Fr. Sam Receives Franciscan Award
Our own Fr. Sam Maranto was honored with the Franciscan Service Award from Our Lady of the Lake Medical Center, where he has served as a chaplain in the Pastoral Care Department since 2011. The coveted award is bestowed on employees who exemplify the Baton Rouge hospital’s core values of service, reverence and love for all of life, joyfulness of spirit, humility and justice.
Fr. Sam’s colleagues nominated him for the award because he is a spiritual presence not only for patients, but also for the team: “He is consistently present, listening attentively to the staff and family’s expressed needs, and always stands ready to respond, interact and support – even in the most difficult of times.”
Fr. Sam humbly accepted the award as an acknowledgement of the work of the Pastoral Care Department; in memory of his mother’s dedication to the hospital, where she worked as a nurse for 34 years; and in memory of Redemptorist confreres who inspired him by their lives of faith, generosity, courage and integrity. “My mother would have taken a bullet for the hospital; what I’ve done shouldn’t even be mentioned in the same conversation.” Fr. Sam said.
Scott Wester, CEO of the hospital, praised Fr. Sam’s commitment to the marginalized, the poor and the disenfranchised, which “may have its origins in his Redemptorist training, but the Franciscans are the recipients of the fruit of his labor.”

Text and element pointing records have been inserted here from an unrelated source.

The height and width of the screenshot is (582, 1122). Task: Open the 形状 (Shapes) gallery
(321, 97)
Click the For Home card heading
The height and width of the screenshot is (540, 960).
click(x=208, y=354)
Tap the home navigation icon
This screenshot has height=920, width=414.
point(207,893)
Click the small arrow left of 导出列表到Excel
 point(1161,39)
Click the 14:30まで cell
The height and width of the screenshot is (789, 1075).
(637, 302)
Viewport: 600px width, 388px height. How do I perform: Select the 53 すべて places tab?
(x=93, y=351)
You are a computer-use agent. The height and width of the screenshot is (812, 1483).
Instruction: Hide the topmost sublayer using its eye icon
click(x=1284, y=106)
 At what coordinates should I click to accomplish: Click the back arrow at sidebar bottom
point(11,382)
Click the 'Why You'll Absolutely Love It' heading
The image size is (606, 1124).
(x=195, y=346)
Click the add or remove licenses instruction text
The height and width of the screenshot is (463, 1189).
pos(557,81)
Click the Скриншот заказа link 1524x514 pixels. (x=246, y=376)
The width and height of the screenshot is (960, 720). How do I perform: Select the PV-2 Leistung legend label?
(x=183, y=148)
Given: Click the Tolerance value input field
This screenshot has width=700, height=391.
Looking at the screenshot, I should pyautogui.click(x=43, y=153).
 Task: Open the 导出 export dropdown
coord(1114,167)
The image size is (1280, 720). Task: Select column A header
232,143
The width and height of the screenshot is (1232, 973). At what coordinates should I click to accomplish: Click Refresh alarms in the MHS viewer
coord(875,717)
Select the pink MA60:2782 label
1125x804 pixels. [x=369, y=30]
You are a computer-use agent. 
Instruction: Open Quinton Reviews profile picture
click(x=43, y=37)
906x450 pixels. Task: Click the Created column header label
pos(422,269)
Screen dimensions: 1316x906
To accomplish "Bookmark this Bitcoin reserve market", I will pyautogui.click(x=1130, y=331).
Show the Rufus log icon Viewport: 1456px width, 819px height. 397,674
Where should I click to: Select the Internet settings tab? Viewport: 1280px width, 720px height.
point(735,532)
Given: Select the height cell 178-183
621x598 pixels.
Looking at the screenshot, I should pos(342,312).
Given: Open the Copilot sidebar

“I regard this award as the recognition of my Redemptorist training – individuals, ideals and ideas – and a transformation of consciousness. My mind immediately goes to those confreres whose lives, ministry, zealousness, dedication to the poor and abandoned, holiness, and intelligence have left their mark on me. Most of their work puts the little I do to shame,” he said. “I really do stand on the shoulders of giants. I could go on and on with all the Redemptorist virtuosi I have encountered in the almost 60 years since the journey first began.
“My training was getting to know these guys and drawing upon the example of their holiness, their zealousness, their work, their learning and their simple humanity, as I tried to serve the same cause (mission) to which they had given so much. Not one of these ever thought they could do more than they could do.
“They had no illusions about themselves, and did not regard themselves as supermen or saints. Through their own honesty and authenticity, they cast off the illusion that priesthood had endowed them with supernatural powers; that they were capable of any and all things. No, these were humble men who knew the worth of their own measure. They knew, too, that whatever they had – and didn’t have – was God’s gift, and that God’s gifts carry no regrets. It’s enough to be a small part of a legacy of compassion and sacrifice.
“I owe a great debt, and this is how I understand the significance of the Franciscan Service Award. How else does someone stand in the tradition of the one who called the Sun his brother and the Moon his sister?”